_Instructions to follow_: Taking the entries below from the top, restate each line exactly and end with the line containing "Given: Click the quantity badge showing 1".

_Material provided_:
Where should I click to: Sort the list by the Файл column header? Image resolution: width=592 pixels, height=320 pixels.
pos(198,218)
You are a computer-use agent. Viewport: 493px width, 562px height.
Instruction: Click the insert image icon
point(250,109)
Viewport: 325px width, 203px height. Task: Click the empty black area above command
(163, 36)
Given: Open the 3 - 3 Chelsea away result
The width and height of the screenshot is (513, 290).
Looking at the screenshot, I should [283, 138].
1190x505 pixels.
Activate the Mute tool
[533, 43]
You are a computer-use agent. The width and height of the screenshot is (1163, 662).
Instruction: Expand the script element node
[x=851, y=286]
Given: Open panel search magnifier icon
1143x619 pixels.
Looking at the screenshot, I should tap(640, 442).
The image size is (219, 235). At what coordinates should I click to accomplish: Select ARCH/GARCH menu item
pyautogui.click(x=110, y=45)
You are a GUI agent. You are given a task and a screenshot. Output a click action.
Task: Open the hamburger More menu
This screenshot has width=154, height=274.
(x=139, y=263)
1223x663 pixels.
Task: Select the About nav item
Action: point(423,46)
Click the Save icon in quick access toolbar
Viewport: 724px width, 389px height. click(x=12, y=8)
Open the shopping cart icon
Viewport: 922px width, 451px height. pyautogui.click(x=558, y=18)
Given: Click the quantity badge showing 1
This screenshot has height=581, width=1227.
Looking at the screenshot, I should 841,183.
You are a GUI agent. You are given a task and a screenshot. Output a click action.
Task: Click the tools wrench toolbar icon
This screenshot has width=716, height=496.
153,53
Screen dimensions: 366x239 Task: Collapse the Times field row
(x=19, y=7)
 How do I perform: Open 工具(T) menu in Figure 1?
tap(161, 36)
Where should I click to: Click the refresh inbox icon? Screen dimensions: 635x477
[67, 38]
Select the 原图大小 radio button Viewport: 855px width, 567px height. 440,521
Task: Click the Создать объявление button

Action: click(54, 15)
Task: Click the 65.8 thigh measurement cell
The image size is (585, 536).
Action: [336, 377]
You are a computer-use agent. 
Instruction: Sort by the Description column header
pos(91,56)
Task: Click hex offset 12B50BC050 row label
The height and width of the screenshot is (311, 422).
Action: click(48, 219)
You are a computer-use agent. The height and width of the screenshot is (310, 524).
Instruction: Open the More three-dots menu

_Task answer_:
Where should I click to: Sort the list by the Файл column header? Image resolution: width=592 pixels, height=320 pixels.
pos(198,218)
You are a computer-use agent. Viewport: 493px width, 562px height.
Instruction: Click the insert image icon
point(250,109)
Viewport: 325px width, 203px height. Task: Click the empty black area above command
(163, 36)
Given: Open the 3 - 3 Chelsea away result
The width and height of the screenshot is (513, 290).
Looking at the screenshot, I should [283, 138].
1190x505 pixels.
Activate the Mute tool
[533, 43]
You are a computer-use agent. The width and height of the screenshot is (1163, 662).
Instruction: Expand the script element node
[x=851, y=286]
Given: Open panel search magnifier icon
1143x619 pixels.
Looking at the screenshot, I should tap(640, 442).
The image size is (219, 235). At what coordinates should I click to accomplish: Select ARCH/GARCH menu item
pyautogui.click(x=110, y=45)
You are a GUI agent. You are given a task and a screenshot. Output a click action.
Task: Open the hamburger More menu
This screenshot has width=154, height=274.
(x=139, y=263)
1223x663 pixels.
Task: Select the About nav item
Action: point(423,46)
Click the Save icon in quick access toolbar
Viewport: 724px width, 389px height. click(x=12, y=8)
Open the shopping cart icon
Viewport: 922px width, 451px height. pyautogui.click(x=558, y=18)
Given: Click the quantity badge showing 1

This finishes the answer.